L’épidémie à virus Ebola est une réalité qui continue d’affecter les vies humaines dans la province du Sud-Kivu.
Dans une communication à la presse ce vendredi 5 juin 2026, M. Freddy Kaniki, coordonnateur de la cellule de riposte contre le virus Ebola dans la province, a précisé que cette épidémie a déjà occasionné la mort d’une personne. Deux autres malades confirmés suivent actuellement un traitement, tandis que 46 cas suspects à haut risque sont sous observation médicale, dont 14 personnes à Nyakadaka et 32 autres à l’Hôpital général de référence (HGR) de la Fomulac Katana, à Kabare.
Devant la presse, M. Freddy Kaniki a indiqué que sa structure a déjà élaboré et mis en application un plan de riposte. Ce dernier comprend :
La création d’un centre d’isolement d’une capacité d’accueil de 70 personnes ;
La création d’un centre de traitement d’une capacité de 30 personnes et la mise en place d’un laboratoire de biologie moléculaire de dernière génération, destiné à éclairer les décisions épidémiologiques et médicales.
Parmi les défis majeurs de la riposte figurent la fluidité des mouvements des populations des zones affectées vers les zones saines, la forte densité démographique, ainsi que la désinformation et les rumeurs.
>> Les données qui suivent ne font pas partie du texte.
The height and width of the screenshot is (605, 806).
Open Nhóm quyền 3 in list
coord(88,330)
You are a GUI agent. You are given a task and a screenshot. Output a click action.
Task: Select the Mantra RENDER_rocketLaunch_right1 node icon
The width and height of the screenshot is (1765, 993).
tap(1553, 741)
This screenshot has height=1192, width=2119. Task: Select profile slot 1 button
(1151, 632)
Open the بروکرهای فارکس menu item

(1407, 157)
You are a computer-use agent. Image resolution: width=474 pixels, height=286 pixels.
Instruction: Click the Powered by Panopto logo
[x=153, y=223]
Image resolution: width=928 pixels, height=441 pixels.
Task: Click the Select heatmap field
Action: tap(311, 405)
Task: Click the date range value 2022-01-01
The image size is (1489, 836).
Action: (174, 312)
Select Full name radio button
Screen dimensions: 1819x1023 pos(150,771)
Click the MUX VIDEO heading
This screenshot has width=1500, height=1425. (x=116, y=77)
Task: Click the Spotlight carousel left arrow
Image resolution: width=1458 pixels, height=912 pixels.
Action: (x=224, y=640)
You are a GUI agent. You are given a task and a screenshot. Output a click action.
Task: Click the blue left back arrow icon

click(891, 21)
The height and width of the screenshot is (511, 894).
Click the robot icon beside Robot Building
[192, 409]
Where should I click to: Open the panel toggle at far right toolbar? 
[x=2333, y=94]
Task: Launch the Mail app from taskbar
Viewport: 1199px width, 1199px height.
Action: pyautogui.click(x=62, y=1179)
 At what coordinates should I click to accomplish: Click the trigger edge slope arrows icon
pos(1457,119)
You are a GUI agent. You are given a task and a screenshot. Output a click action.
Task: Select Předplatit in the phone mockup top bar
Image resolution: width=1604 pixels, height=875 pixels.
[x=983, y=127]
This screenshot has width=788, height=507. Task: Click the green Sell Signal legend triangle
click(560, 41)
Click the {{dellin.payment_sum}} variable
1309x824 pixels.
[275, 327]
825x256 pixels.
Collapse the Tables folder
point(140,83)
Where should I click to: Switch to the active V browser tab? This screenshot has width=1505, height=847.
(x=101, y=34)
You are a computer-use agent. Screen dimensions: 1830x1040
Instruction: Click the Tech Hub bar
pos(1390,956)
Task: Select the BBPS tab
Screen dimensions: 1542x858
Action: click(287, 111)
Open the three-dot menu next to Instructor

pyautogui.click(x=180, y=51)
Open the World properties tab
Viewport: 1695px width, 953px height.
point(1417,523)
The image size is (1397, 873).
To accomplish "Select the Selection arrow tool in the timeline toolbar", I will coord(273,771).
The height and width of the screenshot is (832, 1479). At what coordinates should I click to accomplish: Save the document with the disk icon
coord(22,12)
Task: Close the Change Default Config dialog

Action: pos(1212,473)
Pour briser la chaîne de contamination au sein de la communauté, le coordinateur a annoncé plusieurs mesures restrictives :
« Nous avons opté pour le renforcement de la surveillance de la mortalité. Chaque décès survenu dans la communauté doit être investigué pour savoir s’il y a un lien avec Ebola. Au besoin, un prélèvement doit être fait dans les meilleurs délais pour une analyse en laboratoire, afin de garantir une inhumation digne et sécurisée. Nous imposons également une restriction temporaire des mouvements en provenance du village de Kahungu, qui est l’épicentre de l’épidémie. Enfin, il y a interdiction de tout rassemblement, meeting populaire, événement social ou réunion dans les lieux de prière, afin de diminuer la transmission de la maladie », a-t-il insisté.
M. Freddy Kaniki a salué l’implication des partenaires techniques et financiers, déjà présents sur le terrain pour faciliter les opérations de riposte.